> [Work required] From the records below, please repeat exactly the line that has "This screenshot has height=708, width=1138.", the line that has "Given: Open Danó Zsolt's profile photo", and every line between them, and nothing else.

> [Exercise materials]

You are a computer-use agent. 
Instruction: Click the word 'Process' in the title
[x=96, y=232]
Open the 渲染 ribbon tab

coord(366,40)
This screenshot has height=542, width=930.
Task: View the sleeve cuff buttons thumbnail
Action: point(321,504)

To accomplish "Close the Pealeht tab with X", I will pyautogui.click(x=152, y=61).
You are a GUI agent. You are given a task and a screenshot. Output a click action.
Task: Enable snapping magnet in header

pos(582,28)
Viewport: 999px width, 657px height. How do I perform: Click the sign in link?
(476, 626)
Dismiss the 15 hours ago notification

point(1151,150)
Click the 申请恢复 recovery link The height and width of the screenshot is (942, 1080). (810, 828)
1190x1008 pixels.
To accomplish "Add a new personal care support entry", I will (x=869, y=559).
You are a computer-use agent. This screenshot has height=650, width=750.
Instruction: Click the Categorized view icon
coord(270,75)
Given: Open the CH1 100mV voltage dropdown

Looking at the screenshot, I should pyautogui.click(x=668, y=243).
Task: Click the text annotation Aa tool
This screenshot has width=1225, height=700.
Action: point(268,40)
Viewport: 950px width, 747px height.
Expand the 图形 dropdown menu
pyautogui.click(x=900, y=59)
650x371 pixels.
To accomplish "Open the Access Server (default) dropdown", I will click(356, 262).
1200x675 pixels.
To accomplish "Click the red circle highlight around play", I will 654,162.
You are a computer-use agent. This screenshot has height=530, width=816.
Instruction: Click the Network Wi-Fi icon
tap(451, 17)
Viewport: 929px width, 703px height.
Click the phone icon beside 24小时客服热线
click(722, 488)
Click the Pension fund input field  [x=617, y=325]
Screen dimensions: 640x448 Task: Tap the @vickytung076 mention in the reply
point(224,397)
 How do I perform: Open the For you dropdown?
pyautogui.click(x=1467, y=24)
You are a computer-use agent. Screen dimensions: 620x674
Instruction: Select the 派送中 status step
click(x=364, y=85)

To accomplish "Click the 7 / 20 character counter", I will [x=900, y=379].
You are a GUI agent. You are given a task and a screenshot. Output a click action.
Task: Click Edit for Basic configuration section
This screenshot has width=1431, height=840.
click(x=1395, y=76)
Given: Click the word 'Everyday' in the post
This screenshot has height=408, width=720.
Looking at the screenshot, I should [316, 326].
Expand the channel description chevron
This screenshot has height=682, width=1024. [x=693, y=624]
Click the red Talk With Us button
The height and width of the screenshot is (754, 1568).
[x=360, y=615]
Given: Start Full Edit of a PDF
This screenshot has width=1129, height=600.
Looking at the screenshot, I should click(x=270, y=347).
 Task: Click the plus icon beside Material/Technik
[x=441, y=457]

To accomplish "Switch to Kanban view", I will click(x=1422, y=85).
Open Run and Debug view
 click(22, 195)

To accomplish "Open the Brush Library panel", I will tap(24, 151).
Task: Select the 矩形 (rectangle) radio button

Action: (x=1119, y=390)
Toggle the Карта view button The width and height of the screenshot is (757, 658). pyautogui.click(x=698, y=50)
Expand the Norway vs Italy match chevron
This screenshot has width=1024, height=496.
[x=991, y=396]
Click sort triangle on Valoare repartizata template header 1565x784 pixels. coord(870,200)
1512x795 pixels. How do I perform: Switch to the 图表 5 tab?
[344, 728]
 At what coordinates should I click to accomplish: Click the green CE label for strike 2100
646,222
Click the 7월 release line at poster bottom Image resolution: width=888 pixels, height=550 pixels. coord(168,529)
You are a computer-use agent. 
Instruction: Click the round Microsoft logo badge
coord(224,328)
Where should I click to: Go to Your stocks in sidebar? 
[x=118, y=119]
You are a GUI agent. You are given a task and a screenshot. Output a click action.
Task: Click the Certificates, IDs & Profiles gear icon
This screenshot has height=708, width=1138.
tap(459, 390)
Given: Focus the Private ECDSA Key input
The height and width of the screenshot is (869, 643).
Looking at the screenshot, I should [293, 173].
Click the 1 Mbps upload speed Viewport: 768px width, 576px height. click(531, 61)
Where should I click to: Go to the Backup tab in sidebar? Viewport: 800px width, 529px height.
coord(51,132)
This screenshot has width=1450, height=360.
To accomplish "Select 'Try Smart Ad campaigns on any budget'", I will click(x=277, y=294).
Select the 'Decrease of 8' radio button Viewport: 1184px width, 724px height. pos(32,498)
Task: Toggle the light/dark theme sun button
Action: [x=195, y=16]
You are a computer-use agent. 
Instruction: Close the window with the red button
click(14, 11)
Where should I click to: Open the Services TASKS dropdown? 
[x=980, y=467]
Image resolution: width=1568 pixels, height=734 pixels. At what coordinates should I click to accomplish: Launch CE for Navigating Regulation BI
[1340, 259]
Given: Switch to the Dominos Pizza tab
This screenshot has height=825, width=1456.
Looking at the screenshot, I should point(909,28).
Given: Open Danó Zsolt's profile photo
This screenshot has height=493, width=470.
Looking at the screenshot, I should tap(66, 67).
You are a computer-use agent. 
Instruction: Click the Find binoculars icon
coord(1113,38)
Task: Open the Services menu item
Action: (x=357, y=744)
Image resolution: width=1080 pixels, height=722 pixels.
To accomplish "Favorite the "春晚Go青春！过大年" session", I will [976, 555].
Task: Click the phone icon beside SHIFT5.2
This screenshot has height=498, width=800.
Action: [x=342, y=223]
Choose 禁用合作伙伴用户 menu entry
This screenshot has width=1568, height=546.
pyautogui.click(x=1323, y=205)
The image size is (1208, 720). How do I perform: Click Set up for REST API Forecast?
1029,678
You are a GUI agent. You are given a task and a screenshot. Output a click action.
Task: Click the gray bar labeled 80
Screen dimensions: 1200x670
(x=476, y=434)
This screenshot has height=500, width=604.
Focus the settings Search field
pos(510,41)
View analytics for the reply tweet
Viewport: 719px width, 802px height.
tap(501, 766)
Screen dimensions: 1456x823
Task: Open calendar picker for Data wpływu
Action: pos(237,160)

> [Solution for this problem]
This screenshot has height=708, width=1138.
tap(459, 390)
Given: Focus the Private ECDSA Key input
The height and width of the screenshot is (869, 643).
Looking at the screenshot, I should [293, 173].
Click the 1 Mbps upload speed Viewport: 768px width, 576px height. click(531, 61)
Where should I click to: Go to the Backup tab in sidebar? Viewport: 800px width, 529px height.
coord(51,132)
This screenshot has width=1450, height=360.
To accomplish "Select 'Try Smart Ad campaigns on any budget'", I will click(x=277, y=294).
Select the 'Decrease of 8' radio button Viewport: 1184px width, 724px height. pos(32,498)
Task: Toggle the light/dark theme sun button
Action: [x=195, y=16]
You are a computer-use agent. 
Instruction: Close the window with the red button
click(14, 11)
Where should I click to: Open the Services TASKS dropdown? 
[x=980, y=467]
Image resolution: width=1568 pixels, height=734 pixels. At what coordinates should I click to accomplish: Launch CE for Navigating Regulation BI
[1340, 259]
Given: Switch to the Dominos Pizza tab
This screenshot has height=825, width=1456.
Looking at the screenshot, I should point(909,28).
Given: Open Danó Zsolt's profile photo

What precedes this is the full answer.